In an interview on Friday evening, Sports and Recreation Commission chairman, Edward Siwela said they realised from the meeting clubs would not be able to stem violence on their own as some of the issues needed policy formulation at Government level including local government.
“It should not necessarily be a blame game but collectively as the sporting fraternity we should work together to ensure the environment at football matches is conducive for families to enjoy the game. Clubs need to be imaginative when dealing with violence and while we know club administrators mean well they seriously need to think outside the box in confronting this scourge,” said Siwela.
He said it was critical that fans are identifiable to ensure those causing chaos are isolated and apprehended unlike the current scenario where supporters cannot be identified. Siwela added it was critical to enact prevention than seeking solutions after the acts.
“Security was raised as a big concern and in that light clubs are encouraged to engage marshals who can then work with police to control the crowd. Clubs simply need to do more to counter violence and ensure football is attractive to families,” he said.
Clubs have over the years raised concern over the costs of hiring Zimbabwe Republic Police details to provide security at matches with most saying it was prohibitive, hence they only agree to a lower number than recommended, something which clubs have been rapped for when incidences of hooliganism take place.
In 2014, then Highlanders chief executive officer, Ndumiso Gumede lobbied the police to reduce their costs but was rebuffed by ZRP chief, Commissioner-General, Augustine Chuhuri.
Gumede argued rates as were crippling the already financial burdened local football clubs.
He cited one match in which the police took a bigger chunk of the gate-takings than Highlanders.
Intervention by Government would ensure there are enough security details to deal with crowd trouble.
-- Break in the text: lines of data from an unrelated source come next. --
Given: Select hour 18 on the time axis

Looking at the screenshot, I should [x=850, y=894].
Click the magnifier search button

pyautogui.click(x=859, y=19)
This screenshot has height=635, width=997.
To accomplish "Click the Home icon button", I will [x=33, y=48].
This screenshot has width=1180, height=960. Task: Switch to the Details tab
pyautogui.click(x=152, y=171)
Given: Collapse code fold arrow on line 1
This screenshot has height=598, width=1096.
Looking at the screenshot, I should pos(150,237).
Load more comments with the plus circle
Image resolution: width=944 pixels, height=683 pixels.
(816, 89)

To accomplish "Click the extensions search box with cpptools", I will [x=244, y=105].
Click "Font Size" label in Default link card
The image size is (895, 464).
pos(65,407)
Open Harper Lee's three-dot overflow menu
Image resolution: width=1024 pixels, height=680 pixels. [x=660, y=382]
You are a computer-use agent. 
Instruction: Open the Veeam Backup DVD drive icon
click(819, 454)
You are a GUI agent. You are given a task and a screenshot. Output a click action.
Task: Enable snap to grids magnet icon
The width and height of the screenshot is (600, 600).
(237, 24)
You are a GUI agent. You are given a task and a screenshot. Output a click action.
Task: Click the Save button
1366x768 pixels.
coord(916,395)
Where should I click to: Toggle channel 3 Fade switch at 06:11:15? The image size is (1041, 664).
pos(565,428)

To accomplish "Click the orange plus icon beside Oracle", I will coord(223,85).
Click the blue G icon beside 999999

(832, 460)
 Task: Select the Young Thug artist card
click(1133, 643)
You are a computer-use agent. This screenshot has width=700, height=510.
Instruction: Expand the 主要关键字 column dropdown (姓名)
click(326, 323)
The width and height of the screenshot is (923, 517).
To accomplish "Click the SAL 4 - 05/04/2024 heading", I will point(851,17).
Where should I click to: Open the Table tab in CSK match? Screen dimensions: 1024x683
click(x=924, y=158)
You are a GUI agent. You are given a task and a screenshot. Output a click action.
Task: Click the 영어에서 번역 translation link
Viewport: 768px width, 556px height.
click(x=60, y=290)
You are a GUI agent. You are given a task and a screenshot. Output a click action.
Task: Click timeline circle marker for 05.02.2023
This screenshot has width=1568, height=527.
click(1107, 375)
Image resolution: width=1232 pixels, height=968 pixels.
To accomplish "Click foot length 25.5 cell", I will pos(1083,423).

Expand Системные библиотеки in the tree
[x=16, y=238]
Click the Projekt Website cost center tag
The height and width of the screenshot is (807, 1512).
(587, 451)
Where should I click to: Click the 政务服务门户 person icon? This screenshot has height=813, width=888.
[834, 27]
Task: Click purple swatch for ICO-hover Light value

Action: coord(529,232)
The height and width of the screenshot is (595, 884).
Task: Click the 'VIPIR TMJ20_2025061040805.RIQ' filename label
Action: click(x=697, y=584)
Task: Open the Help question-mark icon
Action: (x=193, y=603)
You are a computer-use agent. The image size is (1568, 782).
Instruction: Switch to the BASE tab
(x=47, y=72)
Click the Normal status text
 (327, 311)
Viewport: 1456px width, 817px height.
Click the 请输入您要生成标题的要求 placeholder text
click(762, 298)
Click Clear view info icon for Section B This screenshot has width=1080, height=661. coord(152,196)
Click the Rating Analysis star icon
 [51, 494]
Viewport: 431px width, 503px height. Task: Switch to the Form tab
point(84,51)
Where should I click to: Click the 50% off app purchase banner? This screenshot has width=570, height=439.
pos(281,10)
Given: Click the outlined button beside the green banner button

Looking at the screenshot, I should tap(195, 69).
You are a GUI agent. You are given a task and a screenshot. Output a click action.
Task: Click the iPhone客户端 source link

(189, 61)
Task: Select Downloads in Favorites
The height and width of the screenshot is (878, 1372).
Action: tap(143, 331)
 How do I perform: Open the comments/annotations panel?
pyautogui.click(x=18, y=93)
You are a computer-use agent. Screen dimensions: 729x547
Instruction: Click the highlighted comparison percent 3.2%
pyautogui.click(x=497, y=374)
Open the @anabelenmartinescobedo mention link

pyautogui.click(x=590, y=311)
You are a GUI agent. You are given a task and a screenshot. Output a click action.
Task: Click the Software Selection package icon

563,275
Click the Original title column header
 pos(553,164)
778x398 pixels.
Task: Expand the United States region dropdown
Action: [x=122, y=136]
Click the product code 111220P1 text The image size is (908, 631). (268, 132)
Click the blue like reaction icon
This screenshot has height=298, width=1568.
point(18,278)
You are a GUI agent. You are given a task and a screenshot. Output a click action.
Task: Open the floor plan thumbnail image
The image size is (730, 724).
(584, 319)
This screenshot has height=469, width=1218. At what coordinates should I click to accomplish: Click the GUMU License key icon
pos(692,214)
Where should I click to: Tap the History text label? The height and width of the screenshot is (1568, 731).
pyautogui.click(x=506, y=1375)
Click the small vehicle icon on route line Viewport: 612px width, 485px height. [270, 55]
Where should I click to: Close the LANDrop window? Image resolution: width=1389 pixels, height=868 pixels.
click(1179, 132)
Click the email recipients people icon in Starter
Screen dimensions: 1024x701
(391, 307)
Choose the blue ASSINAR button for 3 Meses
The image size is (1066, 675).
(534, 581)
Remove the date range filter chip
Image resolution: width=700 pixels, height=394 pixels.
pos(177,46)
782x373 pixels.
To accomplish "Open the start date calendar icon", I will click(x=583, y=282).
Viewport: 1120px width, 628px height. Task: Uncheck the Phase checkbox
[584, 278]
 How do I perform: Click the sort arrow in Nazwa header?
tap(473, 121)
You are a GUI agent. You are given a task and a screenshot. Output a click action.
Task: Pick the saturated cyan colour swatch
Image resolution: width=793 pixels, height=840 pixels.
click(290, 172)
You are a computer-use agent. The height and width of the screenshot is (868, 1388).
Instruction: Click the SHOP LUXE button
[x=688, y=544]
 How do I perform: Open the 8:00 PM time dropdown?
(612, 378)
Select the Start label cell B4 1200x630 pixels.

The provision to give clubs full stadium hire could positively impact on the clubs cash flow as they would rake in more revenue from touchline advertising and vending kiosks. This would allow clubs to be in full charge of what is sold and bottles that can be turned into missiles do not make their way into the stadium.
Despite getting a huge chunk of the gate takings (20 percent) for stadium hire, the Bulawayo City Council has not fortified Barbourfields Stadium to ensure there are places through which people can sneak in and also bring in things such as alcohol and other potential objects.
An absurd situation obtains at the moment where clubs are attracting fans to stadiums but only benefit financially through gate-takings with match venue owners getting more income from touchline advertising and vending kiosks, revenue that is not shared with the club.
Arrest of hooligans has been few and far in-between, an act that is being touted as one of the major deterrents.
Sources also revealed that it was also noted during the meeting that while hooligans may be arrested they are treated as a public nuisance when they go to court and are fined around $10 for their act while clubs would fork out a $2 000 fine. Sources during the week also said the verdict from the disciplinary hearing for Highlanders for the abandoned match against Dynamos was released to “authorities”.
“The hearing process has been completed and finer details are with the authorities who might release them this week.
The problem is that no one wanted to say something ahead of weekend matches, it’s the same idea to say let emotions cool down first,” a source said.